Even still, there remain skeptics. And one such skeptic sought to debunk the existence of Havana Syndrome by building a top secret homemade weapon in Norway only to inadvertently suffer symptoms characteristic of Havana Syndrome.
How Did A Norwegian Scientist Give Themselves Havana Syndrome?
The first instance of Havana Syndrome was back in 2016, in Havana, Cuba. Employees at the U.S. Embassy there started reporting similar symptoms en masse, including headaches, dizziness, hearing high-pitched sounds, balance issues, cognitive decline, and more.
Since 2016, there have been many such instances around the globe of this happening to members of the U.S. intelligence community.

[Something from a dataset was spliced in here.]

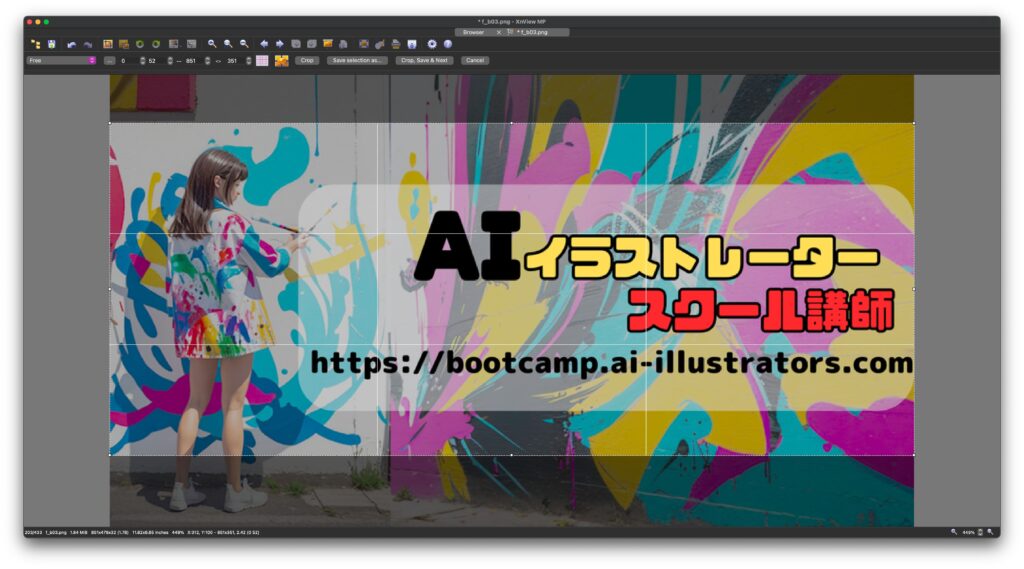Select the f_b03.png tab
The image size is (1024, 569).
tap(532, 32)
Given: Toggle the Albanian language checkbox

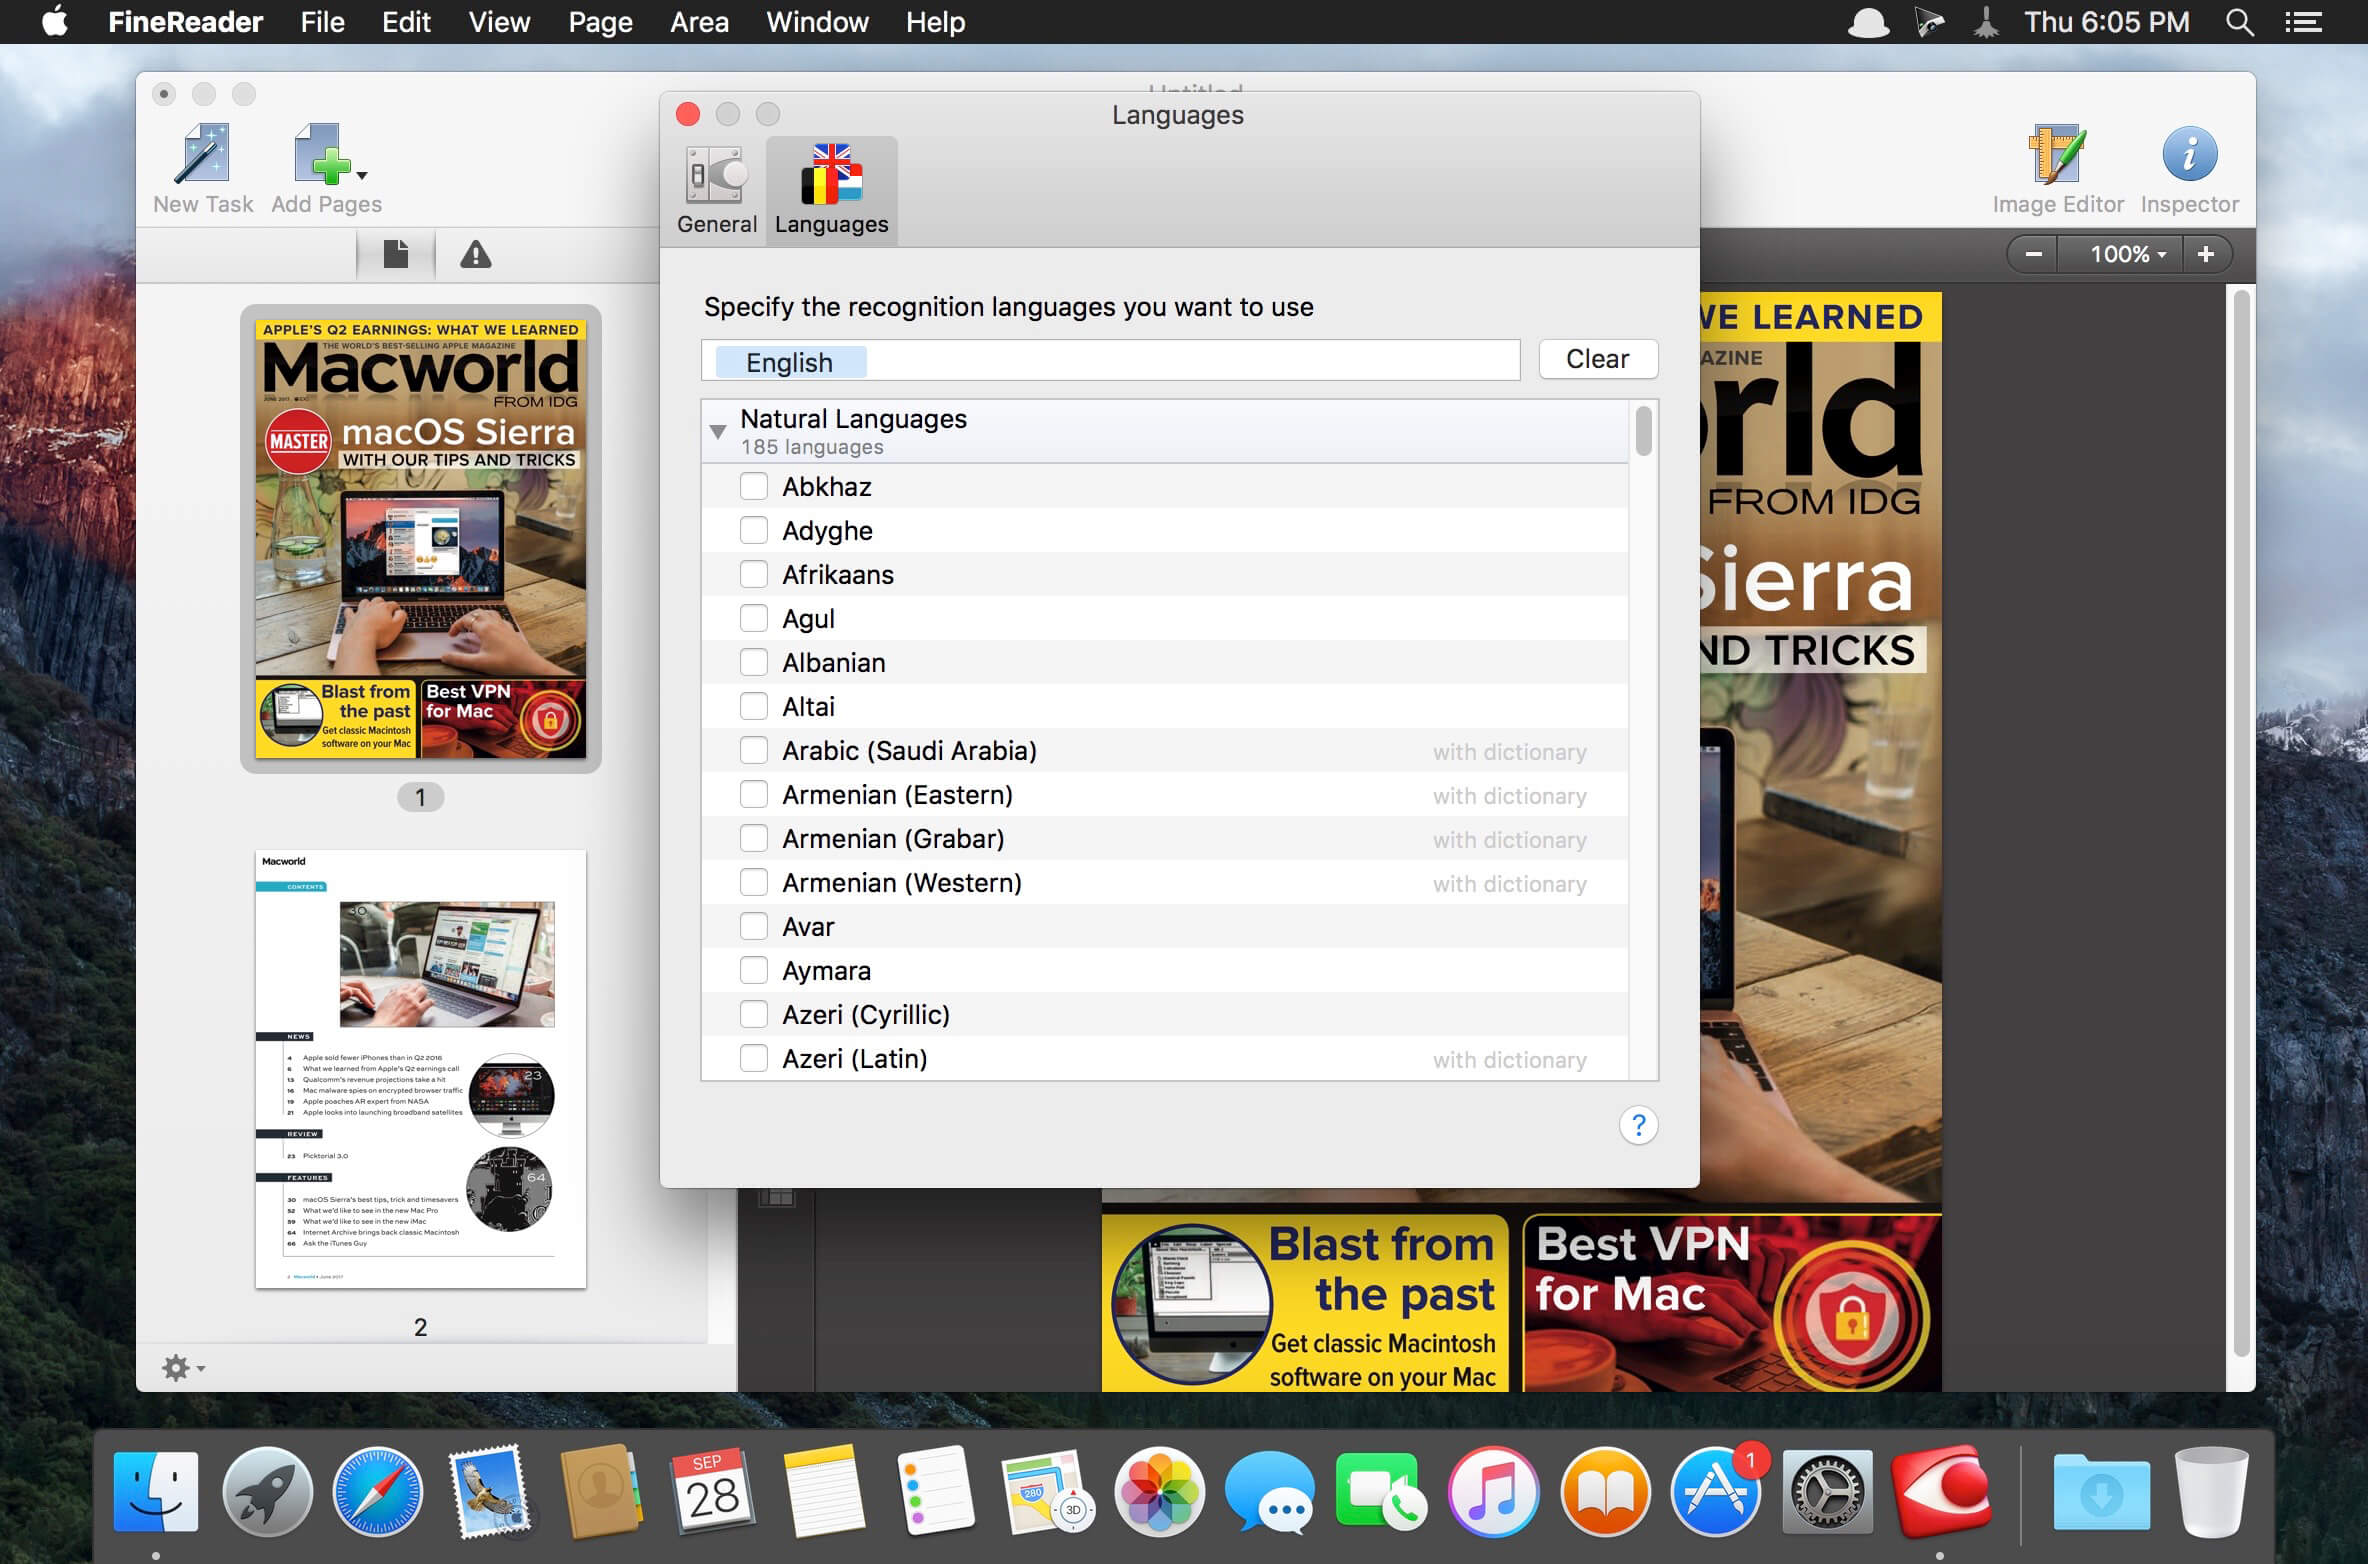Looking at the screenshot, I should click(x=752, y=663).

Thus far, an actual weapon has not been identified being used on intelligence officials, that we know of, and there skeptics still abound about the validity of Havana Syndrome. And that’s where a Norwegian researcher enters the picture.
According to an article in the Washington Post yesterday, a Norwegian scientist working on a top secret project to debunk the existence of Havana Syndrome built a weapon “emitting powerful pulses of microwave energy” and inadvertently ended up suffering from the same symptoms correlated with Havana Syndrome.
Why is this news?
Interestingly, this all happened back in 2024. According to WaPo, “the secret test in Norway has not been previously reported. The Norwegian government told the CIA about the results, two of the people said, prompting at least two visits in 2024 to Norway by Pentagon and White House officials.”

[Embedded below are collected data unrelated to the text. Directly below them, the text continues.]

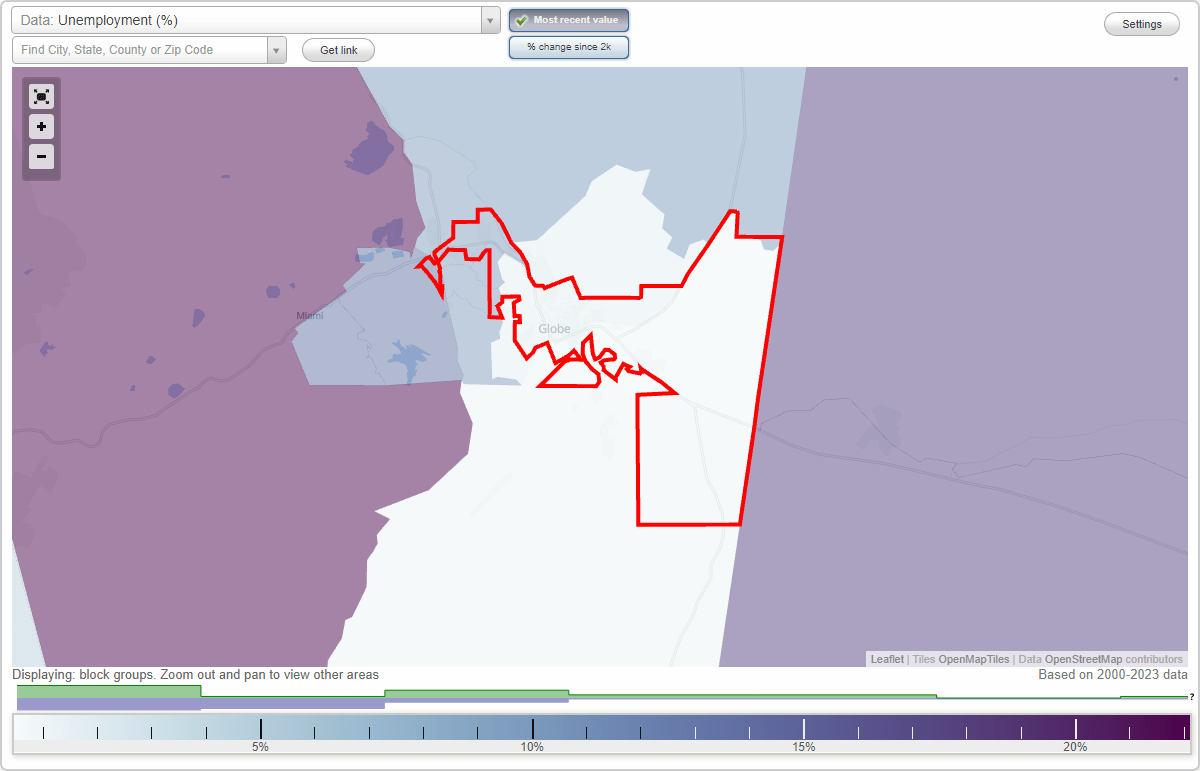
Task: Toggle the "Most recent value" display mode
Action: tap(568, 20)
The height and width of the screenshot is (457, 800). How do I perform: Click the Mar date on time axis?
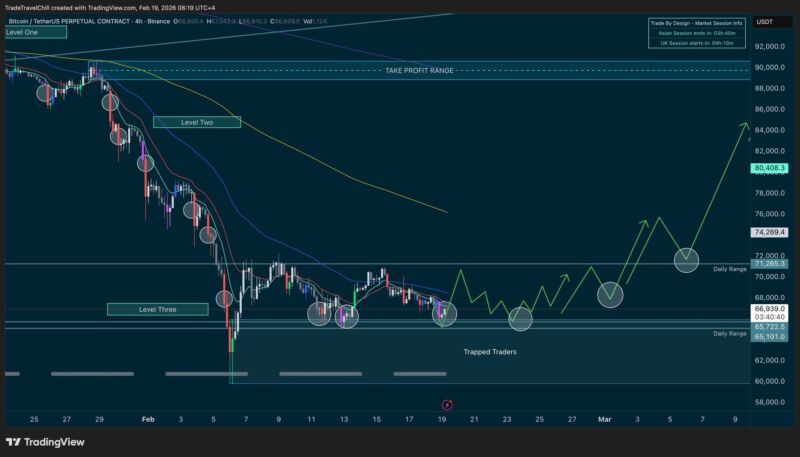(x=604, y=420)
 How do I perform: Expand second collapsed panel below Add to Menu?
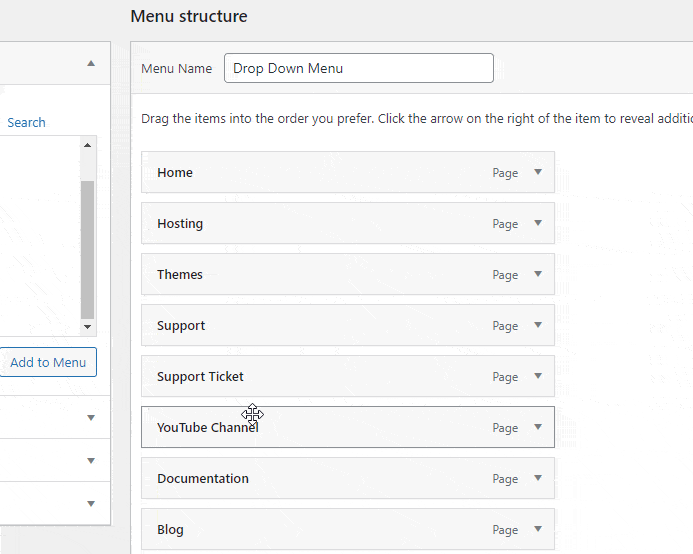click(91, 460)
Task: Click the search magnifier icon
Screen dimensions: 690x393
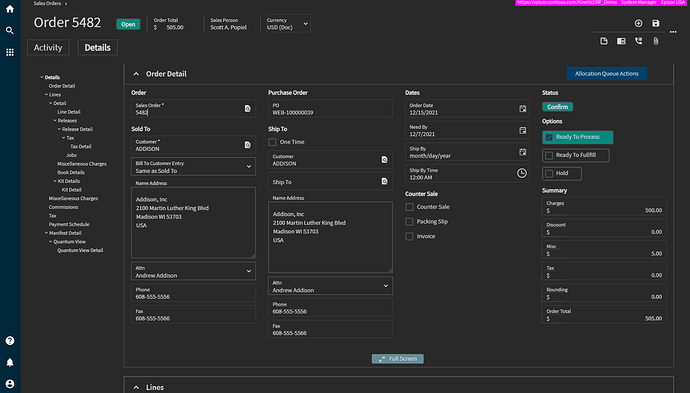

Somehow, this has not proven to be enough evidence of a weapon capable of producing Anomalous Health Incidents (AHIs), at least not for the U.S. Government to officially acknowledge the existence of Havana Syndrome.
Speaking with WaPo on the condition of anonymity, insiders claimed that “the test say it does not prove AHIs are the work of a foreign adversary wielding a secret weapon similar to the prototype tested in Norway. One of them noted that the effects suffered by the Norwegian researcher, whose identity was not disclosed by the people familiar, were not exactly the same as in a ‘classic’ AHI case.”

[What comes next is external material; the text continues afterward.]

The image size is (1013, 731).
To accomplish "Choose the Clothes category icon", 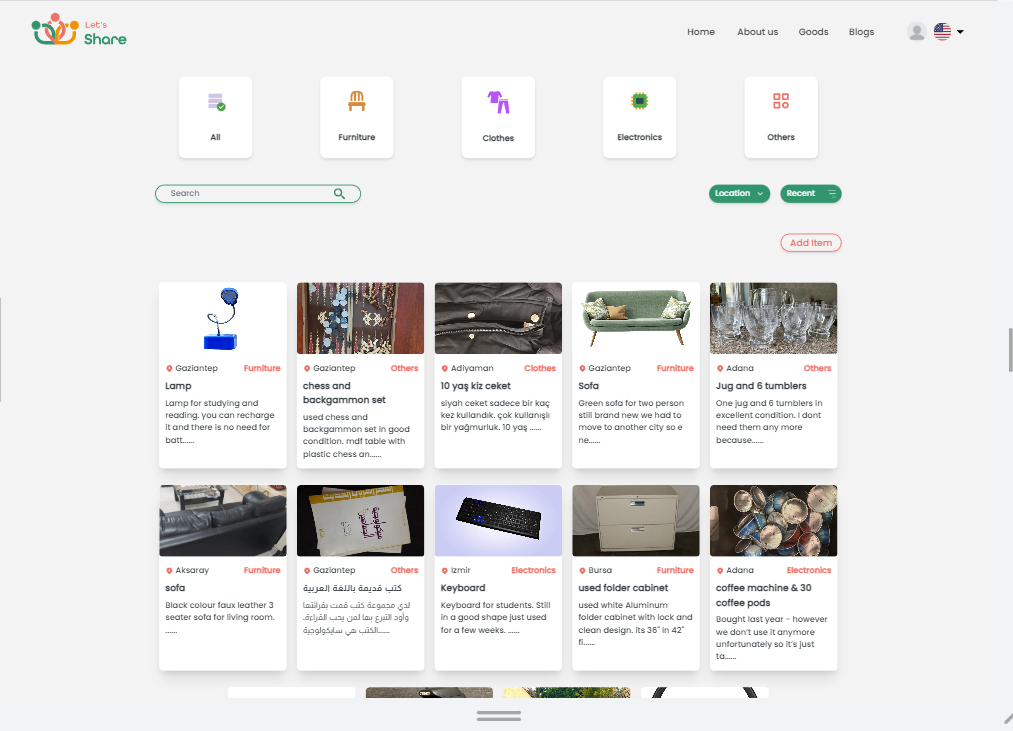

Let me also add that there was a time, many years ago, when I was skeptical myself about Havana Syndrome. I’d listened to a Stuff You Should Know podcast episode on H.S. and at the time, the most plausible explanation for it all was ‘mass hysteria’ which is an observable phenomenon. But in subsequent years, alleged attack after attack and consequent symptoms, have led me to wholeheartedly believed in the existence of weapons capable of producing these symptoms.
With overwhelming evidence out there and one Norwegian scientist accidentally attacking himself, what’s the hold up investigating this?